Charlotte Fox, 61, Trailblazing Alpinist and Everest Survivor, Dies

Charlotte Fox, 61, Trailblazing Alpinist and Everest Survivor, Dies


Returning from dinner, weekend guests discovered her body at the bottom of a 77-step hardwood staircase connecting the four stories of her house on Tomboy Road, which undulates along a mountainside. Her front door is on the top floor.

“When someone dies of a long illness, it gives you time to process that; it’s even a blessing,” Connie Self, a movie producer and friend of Ms. Fox, told The Telluride Daily Planet. “It’s hard to find the blessing in this. It’s a huge reminder of how vulnerable we are, how risk is everywhere.”

Kim Reynolds, a personal coach, also grappled philosophically with the nature of her friend’s death.

“I recommend not remembering how she died (which everyone is fixated on),” Ms. Reynolds said in an email, “and, rather, remember how she lived.”

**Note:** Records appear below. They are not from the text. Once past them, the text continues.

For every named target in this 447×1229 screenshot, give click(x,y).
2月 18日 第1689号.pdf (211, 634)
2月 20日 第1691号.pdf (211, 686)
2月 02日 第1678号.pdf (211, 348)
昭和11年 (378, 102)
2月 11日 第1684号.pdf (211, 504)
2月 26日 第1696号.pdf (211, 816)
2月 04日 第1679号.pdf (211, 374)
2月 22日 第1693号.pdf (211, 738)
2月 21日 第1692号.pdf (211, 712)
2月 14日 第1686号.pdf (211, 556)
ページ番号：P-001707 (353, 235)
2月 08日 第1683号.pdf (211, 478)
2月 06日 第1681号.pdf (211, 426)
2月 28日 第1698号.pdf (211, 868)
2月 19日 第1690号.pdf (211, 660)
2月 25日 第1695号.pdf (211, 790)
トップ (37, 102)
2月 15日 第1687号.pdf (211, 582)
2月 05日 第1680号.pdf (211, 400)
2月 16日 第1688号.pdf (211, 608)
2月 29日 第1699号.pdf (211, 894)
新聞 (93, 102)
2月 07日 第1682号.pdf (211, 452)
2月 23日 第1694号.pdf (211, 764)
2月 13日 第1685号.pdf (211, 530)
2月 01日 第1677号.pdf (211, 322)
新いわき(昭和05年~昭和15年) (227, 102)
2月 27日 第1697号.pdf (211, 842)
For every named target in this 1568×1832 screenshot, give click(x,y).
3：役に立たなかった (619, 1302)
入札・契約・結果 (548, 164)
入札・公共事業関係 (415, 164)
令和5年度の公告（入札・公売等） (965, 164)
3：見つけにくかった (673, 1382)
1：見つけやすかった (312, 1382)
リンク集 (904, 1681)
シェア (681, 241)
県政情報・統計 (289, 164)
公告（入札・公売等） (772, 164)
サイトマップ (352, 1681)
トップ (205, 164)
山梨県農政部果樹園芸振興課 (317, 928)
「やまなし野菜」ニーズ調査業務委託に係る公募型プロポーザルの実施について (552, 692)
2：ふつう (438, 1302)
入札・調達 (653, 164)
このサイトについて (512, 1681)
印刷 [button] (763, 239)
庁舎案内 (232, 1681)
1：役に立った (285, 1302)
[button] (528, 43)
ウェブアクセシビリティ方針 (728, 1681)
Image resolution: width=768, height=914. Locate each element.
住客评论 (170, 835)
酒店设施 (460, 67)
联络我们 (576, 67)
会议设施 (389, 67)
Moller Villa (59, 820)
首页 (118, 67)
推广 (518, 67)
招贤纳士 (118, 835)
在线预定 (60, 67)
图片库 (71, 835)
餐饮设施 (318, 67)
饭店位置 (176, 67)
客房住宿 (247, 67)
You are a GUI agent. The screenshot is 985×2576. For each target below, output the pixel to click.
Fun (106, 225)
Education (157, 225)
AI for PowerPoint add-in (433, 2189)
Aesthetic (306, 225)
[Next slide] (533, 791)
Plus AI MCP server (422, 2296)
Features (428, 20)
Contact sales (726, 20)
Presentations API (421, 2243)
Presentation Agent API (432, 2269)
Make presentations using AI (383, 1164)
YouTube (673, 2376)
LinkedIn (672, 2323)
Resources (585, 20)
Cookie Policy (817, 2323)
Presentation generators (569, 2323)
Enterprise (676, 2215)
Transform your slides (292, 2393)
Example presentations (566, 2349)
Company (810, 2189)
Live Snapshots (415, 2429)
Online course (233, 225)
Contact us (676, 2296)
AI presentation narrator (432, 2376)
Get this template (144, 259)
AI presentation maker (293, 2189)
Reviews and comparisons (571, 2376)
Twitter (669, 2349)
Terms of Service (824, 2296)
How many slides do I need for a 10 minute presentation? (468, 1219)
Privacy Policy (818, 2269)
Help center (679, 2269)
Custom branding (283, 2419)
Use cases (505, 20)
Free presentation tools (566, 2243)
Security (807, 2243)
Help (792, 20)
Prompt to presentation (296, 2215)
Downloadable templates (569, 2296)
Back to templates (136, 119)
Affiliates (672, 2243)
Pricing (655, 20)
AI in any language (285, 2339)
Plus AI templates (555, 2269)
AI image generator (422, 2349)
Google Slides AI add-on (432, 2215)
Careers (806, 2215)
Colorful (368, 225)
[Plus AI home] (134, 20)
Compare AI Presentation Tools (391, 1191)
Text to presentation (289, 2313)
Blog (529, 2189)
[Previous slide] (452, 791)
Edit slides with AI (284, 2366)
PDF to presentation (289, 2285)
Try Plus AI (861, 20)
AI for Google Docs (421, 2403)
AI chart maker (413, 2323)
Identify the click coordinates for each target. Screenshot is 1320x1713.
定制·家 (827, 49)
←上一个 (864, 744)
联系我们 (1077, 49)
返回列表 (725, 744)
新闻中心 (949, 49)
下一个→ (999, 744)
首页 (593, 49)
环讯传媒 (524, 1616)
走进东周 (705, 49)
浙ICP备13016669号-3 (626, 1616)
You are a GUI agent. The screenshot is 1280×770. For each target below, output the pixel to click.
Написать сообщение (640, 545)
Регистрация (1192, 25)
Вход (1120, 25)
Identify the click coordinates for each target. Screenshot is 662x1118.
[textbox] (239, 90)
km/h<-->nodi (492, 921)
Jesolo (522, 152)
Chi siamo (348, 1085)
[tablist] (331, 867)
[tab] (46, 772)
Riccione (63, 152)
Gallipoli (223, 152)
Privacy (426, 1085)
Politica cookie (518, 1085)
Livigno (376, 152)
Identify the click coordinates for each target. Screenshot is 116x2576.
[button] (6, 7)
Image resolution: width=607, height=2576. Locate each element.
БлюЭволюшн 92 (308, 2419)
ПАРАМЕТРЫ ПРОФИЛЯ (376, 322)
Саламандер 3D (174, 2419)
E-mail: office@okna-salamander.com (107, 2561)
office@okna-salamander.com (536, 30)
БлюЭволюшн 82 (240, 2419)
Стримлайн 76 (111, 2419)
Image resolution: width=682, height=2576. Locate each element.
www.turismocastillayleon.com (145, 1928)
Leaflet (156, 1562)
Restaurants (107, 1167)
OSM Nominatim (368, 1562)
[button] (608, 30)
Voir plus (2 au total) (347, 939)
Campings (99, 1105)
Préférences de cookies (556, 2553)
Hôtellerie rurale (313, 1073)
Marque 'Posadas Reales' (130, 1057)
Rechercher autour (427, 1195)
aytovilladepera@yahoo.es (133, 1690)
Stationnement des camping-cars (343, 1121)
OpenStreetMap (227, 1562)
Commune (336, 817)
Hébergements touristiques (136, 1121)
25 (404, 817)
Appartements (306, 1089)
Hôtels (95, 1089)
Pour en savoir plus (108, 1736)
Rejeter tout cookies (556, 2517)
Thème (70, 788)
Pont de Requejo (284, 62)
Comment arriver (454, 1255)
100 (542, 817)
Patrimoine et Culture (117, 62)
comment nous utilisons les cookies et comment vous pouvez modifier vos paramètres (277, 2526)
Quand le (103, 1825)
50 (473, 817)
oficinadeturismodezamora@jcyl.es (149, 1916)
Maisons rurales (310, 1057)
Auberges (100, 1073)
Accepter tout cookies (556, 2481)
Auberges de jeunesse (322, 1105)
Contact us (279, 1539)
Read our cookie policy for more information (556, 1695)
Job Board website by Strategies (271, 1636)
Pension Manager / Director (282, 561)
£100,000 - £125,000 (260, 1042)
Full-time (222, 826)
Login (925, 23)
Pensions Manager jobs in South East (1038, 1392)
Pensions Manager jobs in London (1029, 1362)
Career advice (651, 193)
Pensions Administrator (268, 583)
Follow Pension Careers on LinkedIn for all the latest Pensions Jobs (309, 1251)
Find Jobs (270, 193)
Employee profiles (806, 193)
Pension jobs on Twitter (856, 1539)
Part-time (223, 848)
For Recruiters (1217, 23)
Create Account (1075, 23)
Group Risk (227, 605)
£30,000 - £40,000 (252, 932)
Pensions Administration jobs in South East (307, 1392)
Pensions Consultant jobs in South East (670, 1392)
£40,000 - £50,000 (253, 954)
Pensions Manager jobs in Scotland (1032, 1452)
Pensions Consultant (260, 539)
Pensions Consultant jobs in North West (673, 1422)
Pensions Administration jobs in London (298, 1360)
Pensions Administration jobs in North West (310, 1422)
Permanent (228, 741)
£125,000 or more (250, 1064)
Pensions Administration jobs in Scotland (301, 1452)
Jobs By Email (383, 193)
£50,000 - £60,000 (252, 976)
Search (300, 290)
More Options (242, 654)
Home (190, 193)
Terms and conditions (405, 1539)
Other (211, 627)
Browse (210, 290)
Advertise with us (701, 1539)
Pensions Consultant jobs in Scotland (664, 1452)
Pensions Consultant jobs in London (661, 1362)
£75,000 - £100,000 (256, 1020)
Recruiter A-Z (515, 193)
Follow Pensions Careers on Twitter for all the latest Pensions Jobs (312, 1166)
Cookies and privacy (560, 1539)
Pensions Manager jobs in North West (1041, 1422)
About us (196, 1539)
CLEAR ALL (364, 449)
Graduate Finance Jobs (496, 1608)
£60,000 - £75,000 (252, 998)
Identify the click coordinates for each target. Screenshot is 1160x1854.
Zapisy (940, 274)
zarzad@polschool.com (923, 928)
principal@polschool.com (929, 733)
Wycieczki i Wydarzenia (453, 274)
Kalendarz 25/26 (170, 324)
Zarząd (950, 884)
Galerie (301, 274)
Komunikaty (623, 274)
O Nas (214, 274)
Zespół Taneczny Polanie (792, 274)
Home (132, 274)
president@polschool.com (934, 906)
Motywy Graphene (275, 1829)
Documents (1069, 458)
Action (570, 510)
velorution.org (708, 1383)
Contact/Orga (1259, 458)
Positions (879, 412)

Charlotte Conant Fox was born on May 10, 1957, in Greensboro, N.C., the only child of Ann Robinson Black and Jared Fox, whose father founded Blue Bell, the manufacturer of Wrangler jeans. Her parents divorced when she was young.

An expert water skier and equestrian as a child, Ms. Fox graduated from Hollins College, now Hollins University, Roanoke, Va., with a degree in American studies. She planned on then spending a year in the Rockies mulling what to do next.

“She never came back,” her mother told The News & Record of Greensboro, N.C., in 1996. “That’s where the mountain climbing began.”